His coaching career advanced when Franky Vercauteren, ex national coach, asked him to coach the U 20 at KV Mechelen: once again he became champion with his team. He was called back to La Louvière to coach the national U 19 and won the national play-offs. His experience and results as a youth formator, post formator and as a pedagogue shoot him to the job of Formation Technical Director at La Louvière in 1st division.

During those four years he completely reorganized the club and its formation system: so, he shot most of the 10 youth teams among the first three in each national championship. Six La Louvière players were preselected for the national teams and two of them played with the national teams which had never occurred before.

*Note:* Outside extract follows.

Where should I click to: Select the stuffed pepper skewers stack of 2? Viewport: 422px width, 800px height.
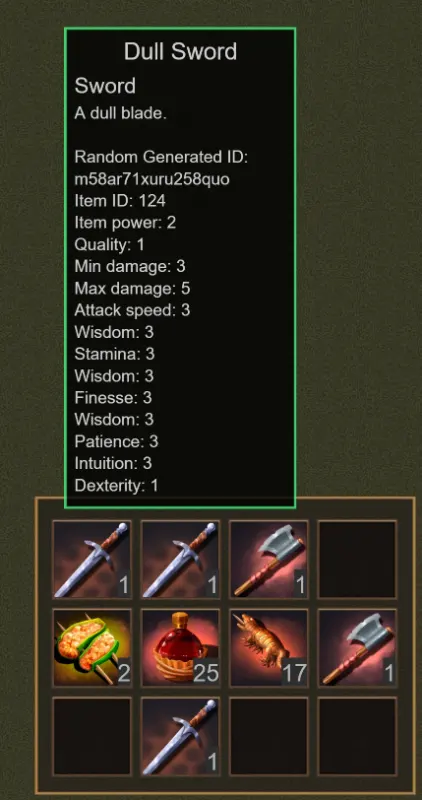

====National Belgian Federation: UEFA courses teacher and national coach====
Meanwhile, he followed the UEFA courses, where his brilliant marks drew the attention of the National Belgian Football federation which, before he had finished his courses, proposed him a job as a UEFA courses teacher at the National Federation.

He very quickly climbed the ladder at the Belgian Football Federation and became supervisor of the UEFA courses in all the southern part of Belgium and in the capital city, Brussels.

His career accelerated again when the Belgian Federation offered him a newly created job. Kovac became UEFA courses teacher for ex-professionals and UEFA courses teacher for the ex-international players with more than 40 caps. Among his pupils, he gave courses to Michel Preudhomme, Enzo Scifo, Marc Wilmots. He then followed a formation of physical trainer in France at Dijon Sports Research University, courses given by the famous Cometti.

Meanwhile, Kovac refused a proposal from LOSC (France) and started negotiations with Standard under impulse of Preudhomme who wanted to get his services.

The affair was not concluded and Kovac was appointed national coach U 18 at the Belgian National Federation where he got excellent results again as Winner of the Four Nations International Tournament (Denmark, Ukraine, Belgium and Scotland)

====Club management====
Kovac was called back a third time to RAA Louvière and was appointed General Sports Coordinator in the club which won the Belgian Cup and played in UEFA Cup.

In 2004, Kovac accepted a new challenge: Marc Wilmots asked him to work with the first team in the famous club Saint Trond.

Kovac decided then to focus his attention on his job as a teacher for a while. Until December 2009 when the mythical Brussels club Union St. Gilloise asked him to rescue the team that was on the last position with 17 points after a long series of seven defeats at a stretch.

Kovac accepted the challenge carried out his task successfully: with 13 matches without defeat, his team finished with 42 points in May 2010.

On 24 March 2011 he was named new manager of Belgian Pro League club Charleroi SC. However, he only managed the club one game, which was lost, and on 4 April he was sacked and replaced with Luka Peruzovic.

On 17 April 2013 he became manager of Hungarian club Diósgyőri VTK.

In 2014 he was appointed Director of Development at the Romanian FA.